Number two, the bill calls on regulators to take greater ownership of
their own failings in the area of diversity by auditing the diversity
of the bank examiner corps, publishing the data, and considering how
their own lack of diversity and lack of special training harms their
effectiveness.
Number three, the bill establishes a new impact bank designation for
those institutions that lend primarily to low-income communities and
provides these banks access to the deposits programs established by
this bill.
Number four, the bill also calls on the Congress to continue
supporting the CDFI Fund of the Treasury Department.
The SPEAKER pro tempore. The time of the gentleman has expired.
Mr. SHERMAN. Mr. Speaker, I yield an additional 1 minute to the
gentleman from New York.
Mr. MEEKS. Mr. Speaker, the CDFI Fund leverages limited government
funding to crowd-in significant private sector capital and foster
innovation, investments, and market-oriented solutions to tackle some
of our Nation's most persistent challenges in poverty alleviation. This
program has earned strong bipartisan support historically and proven
itself immensely valuable during this pandemic.
Let me also say that what this does is it also helps our small
businesses in the communities and helps create wealth in communities
where it is not. With the homeownership aspect, it encourages
individuals to buy, to own the home and to rent the car because the
home becomes an appreciating asset and the car the depreciating asset.
It brings us all together so we can enjoy what has become the American
Dream.
Let me close by once again thanking my colleagues for their
bipartisan support for this important legislation. I thank all of my
colleagues for working together to make this a better place, and I urge
all of my colleagues to vote in support of this bill.

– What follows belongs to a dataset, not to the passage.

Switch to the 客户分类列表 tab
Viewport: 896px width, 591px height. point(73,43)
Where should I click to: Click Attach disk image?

Mr. TIMMONS. Mr. Speaker, I urge my colleagues to support H.R. 5322,
and I yield back the balance of my time.
Mr. SHERMAN. Mr. Speaker, I yield myself the balance of my time.
MDIs face several challenges, including the ability to raise capital
despite overall strong financial performance. They face challenges
experienced as a result of servicing communities that are often first
and hardest hit by economic downcycles. This decline is contributing to
a growing incidence of banking deserts in minority communities.

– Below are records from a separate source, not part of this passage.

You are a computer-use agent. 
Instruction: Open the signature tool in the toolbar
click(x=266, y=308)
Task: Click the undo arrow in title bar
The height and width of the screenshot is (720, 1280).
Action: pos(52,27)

This bill will help turn this dangerous tide so that individuals in
more ZIP Codes will have access to safe banking.
I again thank Mr. Meeks for authoring this legislation and for all of
his dedication to the Financial Services Committee. I also thank
Chairwoman
[[Page H4602]]
Waters and Ranking Member McHenry and the other members of the
committee.
Mr. Speaker, I urge Members to support H.R. 5322, and I yield back
the balance of my time.
The SPEAKER pro tempore. The question is on the motion offered by the
gentleman from California (Mr. Sherman) that the House suspend the
rules and pass the bill, H.R. 5322, as amended.
The question was taken; and (two-thirds being in the affirmative) the
rules were suspended and the bill, as amended, was passed.
A motion to reconsider was laid on the table.